Fuentes de la Casa Blanca indicaron que el gobierno estadounidense se mantiene “abierto a negociar” con Teherán, siempre y cuando se cumplan ciertas condiciones que, aseguraron, las autoridades iraníes conocen. Sin embargo, el reforzamiento militar continúa avanzando.

El grupo de escolta del portaaviones Abraham Lincoln está integrado por los destructores Frank Petersen Jr., Spruance y Michael Murphy, equipados con misiles guiados. Además, el buque transporta escuadrones de aviones de combate FA-18 Super Hornet, cazas F-35 y helicópteros MH-60R/S. Aunque la flota ya se encuentra en aguas bajo jurisdicción del Comando Central de Estados Unidos, aún no ha alcanzado su posición final. En los próximos días se sumarán aviones de combate y sistemas de defensa aérea.

El desplazamiento se ordenó luego del aumento de la tensión entre Washington y Teherán, derivado de la represión violenta contra manifestantes iraníes. Inicialmente, el Gobierno estadounidense había evaluado una posible acción militar, pero el propio Trump moderó su discurso al asegurar que la situación interna en Irán parecía estabilizarse.

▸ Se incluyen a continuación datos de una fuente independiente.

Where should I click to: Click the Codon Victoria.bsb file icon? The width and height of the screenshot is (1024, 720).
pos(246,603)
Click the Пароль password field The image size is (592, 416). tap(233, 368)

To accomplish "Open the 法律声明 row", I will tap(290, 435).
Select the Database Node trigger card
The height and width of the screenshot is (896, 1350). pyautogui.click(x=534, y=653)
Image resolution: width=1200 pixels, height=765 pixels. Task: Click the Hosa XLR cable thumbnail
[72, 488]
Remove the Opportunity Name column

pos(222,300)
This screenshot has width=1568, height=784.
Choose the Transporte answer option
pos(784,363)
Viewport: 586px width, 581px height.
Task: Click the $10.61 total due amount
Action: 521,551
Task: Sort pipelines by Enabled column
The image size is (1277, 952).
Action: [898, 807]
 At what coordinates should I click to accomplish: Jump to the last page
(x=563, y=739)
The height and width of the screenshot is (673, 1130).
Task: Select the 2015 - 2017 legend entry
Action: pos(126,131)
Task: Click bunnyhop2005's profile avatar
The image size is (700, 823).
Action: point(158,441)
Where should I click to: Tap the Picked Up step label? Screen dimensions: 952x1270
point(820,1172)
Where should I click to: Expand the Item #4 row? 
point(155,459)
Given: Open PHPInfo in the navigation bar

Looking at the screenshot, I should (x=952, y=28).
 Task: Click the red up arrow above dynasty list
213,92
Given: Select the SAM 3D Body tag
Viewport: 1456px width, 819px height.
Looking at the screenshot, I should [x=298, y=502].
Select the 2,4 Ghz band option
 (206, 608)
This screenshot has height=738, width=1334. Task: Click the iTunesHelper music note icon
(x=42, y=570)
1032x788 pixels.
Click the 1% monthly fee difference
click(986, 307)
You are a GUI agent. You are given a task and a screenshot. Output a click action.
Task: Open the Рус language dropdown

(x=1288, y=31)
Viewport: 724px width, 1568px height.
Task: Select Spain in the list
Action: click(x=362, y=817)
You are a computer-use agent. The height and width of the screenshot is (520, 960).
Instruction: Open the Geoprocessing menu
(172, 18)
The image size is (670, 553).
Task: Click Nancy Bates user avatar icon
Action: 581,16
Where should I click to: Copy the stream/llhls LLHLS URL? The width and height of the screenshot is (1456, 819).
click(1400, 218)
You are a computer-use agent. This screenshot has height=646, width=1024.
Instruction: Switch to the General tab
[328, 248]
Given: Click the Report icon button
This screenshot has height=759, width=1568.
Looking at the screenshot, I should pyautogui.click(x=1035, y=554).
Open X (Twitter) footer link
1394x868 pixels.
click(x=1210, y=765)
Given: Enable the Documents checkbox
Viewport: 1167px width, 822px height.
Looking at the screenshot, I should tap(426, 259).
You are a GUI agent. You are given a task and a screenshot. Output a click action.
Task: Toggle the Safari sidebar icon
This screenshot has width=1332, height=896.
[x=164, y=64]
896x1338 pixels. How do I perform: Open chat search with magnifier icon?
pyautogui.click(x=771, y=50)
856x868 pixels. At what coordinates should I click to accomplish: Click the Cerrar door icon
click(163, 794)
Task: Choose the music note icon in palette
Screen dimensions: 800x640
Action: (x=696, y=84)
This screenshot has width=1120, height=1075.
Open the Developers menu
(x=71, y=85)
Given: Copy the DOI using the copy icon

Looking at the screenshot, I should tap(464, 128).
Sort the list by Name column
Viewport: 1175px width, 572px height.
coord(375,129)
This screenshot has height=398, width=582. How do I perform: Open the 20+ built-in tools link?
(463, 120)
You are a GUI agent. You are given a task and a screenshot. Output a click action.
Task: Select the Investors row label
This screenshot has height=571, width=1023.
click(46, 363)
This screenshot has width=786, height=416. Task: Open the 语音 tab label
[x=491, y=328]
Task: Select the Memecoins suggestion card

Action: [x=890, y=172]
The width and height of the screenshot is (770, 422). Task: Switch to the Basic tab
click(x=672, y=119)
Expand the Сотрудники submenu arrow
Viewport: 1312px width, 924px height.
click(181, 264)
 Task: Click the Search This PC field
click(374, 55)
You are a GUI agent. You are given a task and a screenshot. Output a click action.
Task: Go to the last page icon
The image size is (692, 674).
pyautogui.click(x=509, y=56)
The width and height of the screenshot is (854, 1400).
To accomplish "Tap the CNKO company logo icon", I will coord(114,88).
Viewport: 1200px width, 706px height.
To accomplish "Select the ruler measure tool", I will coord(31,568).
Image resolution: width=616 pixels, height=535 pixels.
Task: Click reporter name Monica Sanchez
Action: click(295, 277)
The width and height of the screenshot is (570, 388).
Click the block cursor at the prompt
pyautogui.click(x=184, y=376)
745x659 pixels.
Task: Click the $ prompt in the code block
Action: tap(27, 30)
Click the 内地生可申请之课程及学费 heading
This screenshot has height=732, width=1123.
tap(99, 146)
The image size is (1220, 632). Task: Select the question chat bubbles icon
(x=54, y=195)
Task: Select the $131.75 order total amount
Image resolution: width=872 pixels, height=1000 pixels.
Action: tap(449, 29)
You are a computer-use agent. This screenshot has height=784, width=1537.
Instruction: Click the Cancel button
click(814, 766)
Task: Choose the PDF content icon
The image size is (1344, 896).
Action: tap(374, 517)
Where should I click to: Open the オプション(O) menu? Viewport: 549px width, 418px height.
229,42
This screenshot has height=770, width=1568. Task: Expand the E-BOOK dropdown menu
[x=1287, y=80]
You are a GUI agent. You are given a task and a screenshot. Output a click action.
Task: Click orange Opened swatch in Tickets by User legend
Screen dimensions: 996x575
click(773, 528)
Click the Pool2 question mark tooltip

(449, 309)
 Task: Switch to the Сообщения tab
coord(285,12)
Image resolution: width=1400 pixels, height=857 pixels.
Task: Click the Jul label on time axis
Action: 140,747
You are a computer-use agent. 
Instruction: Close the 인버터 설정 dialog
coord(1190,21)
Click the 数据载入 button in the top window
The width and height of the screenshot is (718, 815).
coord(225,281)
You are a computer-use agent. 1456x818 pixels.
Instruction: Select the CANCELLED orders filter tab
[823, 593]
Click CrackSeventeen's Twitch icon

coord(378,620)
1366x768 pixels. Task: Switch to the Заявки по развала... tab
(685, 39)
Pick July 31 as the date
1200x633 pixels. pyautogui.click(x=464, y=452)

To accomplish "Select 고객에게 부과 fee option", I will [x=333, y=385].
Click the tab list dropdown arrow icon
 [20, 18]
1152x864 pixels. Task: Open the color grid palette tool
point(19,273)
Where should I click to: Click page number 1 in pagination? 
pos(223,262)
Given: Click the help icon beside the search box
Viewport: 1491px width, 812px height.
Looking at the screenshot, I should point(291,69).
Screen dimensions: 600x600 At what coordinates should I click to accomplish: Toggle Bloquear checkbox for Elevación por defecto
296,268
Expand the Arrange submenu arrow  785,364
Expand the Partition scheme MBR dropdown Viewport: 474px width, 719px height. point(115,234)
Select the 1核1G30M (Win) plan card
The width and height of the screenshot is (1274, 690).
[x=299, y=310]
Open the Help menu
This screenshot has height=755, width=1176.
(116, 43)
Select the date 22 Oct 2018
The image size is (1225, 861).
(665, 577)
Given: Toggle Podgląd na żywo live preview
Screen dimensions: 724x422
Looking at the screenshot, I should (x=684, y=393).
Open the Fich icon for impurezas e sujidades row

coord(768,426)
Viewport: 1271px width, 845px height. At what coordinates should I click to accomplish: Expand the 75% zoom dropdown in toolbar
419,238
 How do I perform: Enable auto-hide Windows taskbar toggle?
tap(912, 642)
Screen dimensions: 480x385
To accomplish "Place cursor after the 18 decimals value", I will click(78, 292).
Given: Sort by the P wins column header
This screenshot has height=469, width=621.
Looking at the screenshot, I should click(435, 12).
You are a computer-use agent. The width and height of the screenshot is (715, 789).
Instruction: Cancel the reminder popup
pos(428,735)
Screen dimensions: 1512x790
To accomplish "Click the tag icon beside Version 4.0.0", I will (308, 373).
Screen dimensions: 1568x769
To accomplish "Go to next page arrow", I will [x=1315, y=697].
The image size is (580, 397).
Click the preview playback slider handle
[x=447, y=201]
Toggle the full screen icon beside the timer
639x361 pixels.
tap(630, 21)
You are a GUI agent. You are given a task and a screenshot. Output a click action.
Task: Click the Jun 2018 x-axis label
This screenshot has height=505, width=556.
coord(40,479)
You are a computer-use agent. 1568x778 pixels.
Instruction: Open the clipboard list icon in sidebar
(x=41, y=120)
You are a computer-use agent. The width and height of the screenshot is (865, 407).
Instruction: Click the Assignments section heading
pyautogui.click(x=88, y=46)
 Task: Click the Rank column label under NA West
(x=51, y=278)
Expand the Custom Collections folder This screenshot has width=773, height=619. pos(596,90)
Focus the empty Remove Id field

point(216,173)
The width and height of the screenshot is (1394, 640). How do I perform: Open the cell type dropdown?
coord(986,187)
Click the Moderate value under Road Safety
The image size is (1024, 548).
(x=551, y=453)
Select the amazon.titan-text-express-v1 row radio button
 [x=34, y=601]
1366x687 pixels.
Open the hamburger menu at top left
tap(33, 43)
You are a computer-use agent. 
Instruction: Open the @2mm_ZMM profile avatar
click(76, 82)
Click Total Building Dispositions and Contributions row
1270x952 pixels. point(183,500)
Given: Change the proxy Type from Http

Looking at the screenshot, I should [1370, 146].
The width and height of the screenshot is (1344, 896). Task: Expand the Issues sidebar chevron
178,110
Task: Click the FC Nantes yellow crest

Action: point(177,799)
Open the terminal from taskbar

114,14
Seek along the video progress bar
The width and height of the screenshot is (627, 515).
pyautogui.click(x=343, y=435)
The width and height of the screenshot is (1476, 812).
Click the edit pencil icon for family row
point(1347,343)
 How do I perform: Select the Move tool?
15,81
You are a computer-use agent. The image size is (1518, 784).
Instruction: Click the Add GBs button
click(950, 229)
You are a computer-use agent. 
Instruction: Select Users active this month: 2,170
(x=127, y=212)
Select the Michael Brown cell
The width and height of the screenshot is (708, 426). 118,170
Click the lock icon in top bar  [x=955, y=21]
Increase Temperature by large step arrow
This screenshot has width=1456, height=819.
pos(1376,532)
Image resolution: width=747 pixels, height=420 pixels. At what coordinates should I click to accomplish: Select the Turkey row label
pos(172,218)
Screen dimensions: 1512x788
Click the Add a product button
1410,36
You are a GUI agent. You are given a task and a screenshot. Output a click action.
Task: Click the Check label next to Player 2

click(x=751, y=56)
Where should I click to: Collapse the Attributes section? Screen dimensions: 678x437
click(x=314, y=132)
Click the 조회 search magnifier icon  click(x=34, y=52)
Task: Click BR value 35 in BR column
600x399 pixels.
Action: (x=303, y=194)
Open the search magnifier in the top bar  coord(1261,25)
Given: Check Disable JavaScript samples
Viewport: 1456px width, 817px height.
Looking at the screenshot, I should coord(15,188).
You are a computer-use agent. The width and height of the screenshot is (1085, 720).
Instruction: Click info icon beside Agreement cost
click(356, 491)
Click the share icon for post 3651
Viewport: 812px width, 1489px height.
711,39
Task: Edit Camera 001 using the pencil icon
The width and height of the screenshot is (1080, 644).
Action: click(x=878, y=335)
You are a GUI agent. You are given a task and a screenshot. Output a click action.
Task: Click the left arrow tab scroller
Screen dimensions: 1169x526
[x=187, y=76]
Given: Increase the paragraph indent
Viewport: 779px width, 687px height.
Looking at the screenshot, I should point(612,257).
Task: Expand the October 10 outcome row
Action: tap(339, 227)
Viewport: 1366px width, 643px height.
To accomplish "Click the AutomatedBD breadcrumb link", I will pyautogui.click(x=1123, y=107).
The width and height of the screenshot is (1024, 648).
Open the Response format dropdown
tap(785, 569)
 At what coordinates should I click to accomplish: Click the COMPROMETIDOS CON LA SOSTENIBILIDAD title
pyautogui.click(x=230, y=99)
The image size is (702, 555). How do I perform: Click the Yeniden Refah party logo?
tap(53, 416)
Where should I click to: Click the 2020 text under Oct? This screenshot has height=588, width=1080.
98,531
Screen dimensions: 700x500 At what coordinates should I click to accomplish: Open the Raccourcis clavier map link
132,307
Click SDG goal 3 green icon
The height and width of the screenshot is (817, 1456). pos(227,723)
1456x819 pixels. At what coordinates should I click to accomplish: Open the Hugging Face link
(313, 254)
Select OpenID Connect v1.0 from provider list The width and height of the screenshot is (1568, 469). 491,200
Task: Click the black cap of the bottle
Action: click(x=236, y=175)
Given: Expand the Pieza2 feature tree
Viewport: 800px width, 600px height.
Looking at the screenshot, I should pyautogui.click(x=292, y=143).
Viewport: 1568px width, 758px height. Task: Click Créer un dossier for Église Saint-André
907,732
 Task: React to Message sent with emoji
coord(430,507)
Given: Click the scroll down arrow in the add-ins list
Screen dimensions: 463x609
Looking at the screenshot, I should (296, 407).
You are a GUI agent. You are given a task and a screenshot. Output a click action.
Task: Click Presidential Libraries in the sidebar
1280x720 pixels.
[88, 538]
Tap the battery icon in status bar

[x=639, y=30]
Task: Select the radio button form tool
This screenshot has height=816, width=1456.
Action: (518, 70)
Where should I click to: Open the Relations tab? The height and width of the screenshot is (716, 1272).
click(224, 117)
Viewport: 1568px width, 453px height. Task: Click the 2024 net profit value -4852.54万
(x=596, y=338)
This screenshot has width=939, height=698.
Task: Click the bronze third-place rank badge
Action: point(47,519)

Analistas señalan que uno de los factores que influyó en la contención de una ofensiva fue la falta de fuerzas navales suficientes en la región, ya que el portaaviones Gerald Ford fue reubicado hacia el Caribe como parte de la Operación Lanza del Sur, vinculada a acciones de presión contra el gobierno venezolano.

Cabe recordar que en junio pasado Estados Unidos ya había ordenado un despliegue militar similar, previo a ataques contra instalaciones del programa nuclear iraní. Aunque Trump aseguró entonces que dicho programa fue destruido, expertos internacionales sostienen que los bombardeos solo retrasaron su desarrollo.

La tensión se mantiene elevada. La semana pasada, un alto funcionario iraní advirtió que cualquier ataque estadounidense sería considerado “una guerra abierta”. Este lunes, el portavoz del Ministerio de Defensa de Irán, general Reza Talaei-Nik, advirtió que cualquier agresión recibirá una respuesta “más dolorosa y decisiva”.

En este contexto, fuerzas estadounidenses anunciaron ejercicios militares en la región para demostrar su capacidad de despliegue aéreo. Sin embargo, Emiratos Árabes Unidos informó que no permitirá el uso de su territorio ni de su espacio aéreo para operaciones militares contra Irán, marcando un nuevo elemento de tensión en el escenario regional.